- Exercise requirements:
The line containing "Instruction: Select the" marks the start, and the last line of the records below marks the end. Print that run exactly and nothing else.

- Records provided:
[Start of section]
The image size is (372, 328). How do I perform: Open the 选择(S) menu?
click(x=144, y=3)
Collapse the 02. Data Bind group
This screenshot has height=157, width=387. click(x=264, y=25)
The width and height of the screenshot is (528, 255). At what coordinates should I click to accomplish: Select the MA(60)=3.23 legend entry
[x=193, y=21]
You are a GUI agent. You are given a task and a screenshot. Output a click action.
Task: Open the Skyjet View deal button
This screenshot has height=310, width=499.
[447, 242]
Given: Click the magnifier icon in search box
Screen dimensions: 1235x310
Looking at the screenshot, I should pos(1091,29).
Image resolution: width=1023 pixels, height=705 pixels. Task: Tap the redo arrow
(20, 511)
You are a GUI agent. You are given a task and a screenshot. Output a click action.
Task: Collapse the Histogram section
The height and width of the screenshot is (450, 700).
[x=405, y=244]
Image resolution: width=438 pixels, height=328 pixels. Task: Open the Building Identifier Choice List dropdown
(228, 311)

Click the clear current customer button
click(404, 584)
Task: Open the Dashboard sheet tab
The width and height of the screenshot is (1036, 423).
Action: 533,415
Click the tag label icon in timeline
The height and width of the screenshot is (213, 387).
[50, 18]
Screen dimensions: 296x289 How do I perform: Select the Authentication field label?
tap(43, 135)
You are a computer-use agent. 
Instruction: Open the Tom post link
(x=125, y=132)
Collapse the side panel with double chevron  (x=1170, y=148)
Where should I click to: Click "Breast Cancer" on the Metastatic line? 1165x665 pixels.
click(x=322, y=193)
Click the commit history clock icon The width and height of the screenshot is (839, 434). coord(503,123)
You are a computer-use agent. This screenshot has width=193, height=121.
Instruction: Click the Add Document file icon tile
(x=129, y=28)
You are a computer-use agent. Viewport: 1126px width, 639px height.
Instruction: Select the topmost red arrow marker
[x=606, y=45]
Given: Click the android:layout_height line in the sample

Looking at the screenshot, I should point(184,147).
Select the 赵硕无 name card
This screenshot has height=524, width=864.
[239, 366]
[End of section]
- Result of this exercise:
Instruction: Select the topmost red arrow marker
[x=606, y=45]
Given: Click the android:layout_height line in the sample

Looking at the screenshot, I should point(184,147).
Select the 赵硕无 name card
This screenshot has height=524, width=864.
[239, 366]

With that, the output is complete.